***** Supplied records

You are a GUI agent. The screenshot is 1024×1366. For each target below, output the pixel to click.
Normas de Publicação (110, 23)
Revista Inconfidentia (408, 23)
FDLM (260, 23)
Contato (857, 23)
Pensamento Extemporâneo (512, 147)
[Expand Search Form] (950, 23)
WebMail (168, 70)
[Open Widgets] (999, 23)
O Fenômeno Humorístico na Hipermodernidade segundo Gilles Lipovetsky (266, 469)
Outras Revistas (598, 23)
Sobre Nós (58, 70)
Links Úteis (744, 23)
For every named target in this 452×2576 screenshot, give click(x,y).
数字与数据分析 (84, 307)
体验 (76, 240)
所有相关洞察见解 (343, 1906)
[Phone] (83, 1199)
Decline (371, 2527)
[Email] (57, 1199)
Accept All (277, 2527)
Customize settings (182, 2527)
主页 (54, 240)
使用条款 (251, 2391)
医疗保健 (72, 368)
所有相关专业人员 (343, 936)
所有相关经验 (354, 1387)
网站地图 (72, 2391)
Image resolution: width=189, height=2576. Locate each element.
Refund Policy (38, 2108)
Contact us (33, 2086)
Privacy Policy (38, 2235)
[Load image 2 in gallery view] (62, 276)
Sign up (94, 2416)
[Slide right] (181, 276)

**********

__Work request__. Could you reproduce, exactly, every line above from the line with "主页 (54, 240)" to the line with "Privacy Policy (38, 2235)", and no other line? Both ends count.

__Output of the task__.
主页 (54, 240)
使用条款 (251, 2391)
医疗保健 (72, 368)
所有相关专业人员 (343, 936)
所有相关经验 (354, 1387)
网站地图 (72, 2391)
Image resolution: width=189, height=2576. Locate each element.
Refund Policy (38, 2108)
Contact us (33, 2086)
Privacy Policy (38, 2235)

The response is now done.